Upgraded versions are being released for all currently affected supported releases of Cloudera products. Customers using older versions are advised to upgrade to a supported release that has the remediation, once it becomes available.
Vulnerability Details:
Exploiting this vulnerability is only possible by modifying the accepted schema used for translating Parquet files and subsequently submitting a specifically crafted malicious file.
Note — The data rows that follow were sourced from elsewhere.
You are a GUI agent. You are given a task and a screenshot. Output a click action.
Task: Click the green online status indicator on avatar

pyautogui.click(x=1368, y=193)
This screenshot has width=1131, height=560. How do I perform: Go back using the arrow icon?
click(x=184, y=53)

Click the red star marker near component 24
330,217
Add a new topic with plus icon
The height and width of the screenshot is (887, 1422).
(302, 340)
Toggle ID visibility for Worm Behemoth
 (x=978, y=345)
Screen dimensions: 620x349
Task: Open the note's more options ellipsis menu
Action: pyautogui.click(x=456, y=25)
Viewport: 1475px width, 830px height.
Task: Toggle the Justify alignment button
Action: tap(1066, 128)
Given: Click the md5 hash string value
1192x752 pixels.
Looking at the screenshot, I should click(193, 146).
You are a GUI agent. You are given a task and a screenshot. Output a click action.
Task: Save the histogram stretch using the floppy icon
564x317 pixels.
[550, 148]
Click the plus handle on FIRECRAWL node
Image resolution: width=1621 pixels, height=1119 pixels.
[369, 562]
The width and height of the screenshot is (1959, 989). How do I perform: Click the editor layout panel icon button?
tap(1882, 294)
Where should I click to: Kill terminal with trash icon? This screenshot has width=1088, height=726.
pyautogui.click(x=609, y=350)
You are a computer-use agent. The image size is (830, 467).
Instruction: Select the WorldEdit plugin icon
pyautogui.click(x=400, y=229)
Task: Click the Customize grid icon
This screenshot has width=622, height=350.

CVE-2025-30065 | Schema parsing in the parquet-avro module of Apache Parquet 1.15.0 and previous versions allows bad actors to execute arbitrary code.
Severity (Critical):
CVSS:4.0/AV:N/AC:L/AT:N/PR:N/UI:N/VC:H/VI:H/VA:H/SC:H/SI:H/SA:H
Impact:
Schema parsing in the parquet-avro module of Apache Parquet 1.15.0 and previous versions allows bad actors to execute arbitrary code. Attackers may be able to modify unexpected objects or data that was assumed to be safe from modification. Deserialized data or code could be modified without using the provided accessor functions, or unexpected functions could be invoked.
Deserialization vulnerabilities most commonly lead to undefined behavior, such as memory modification or remote code execution.
Addressed in release:
- Cloudera Data Services on premises (formerly Private Cloud Data Services)
- 1.5.4 SP2 Hotfix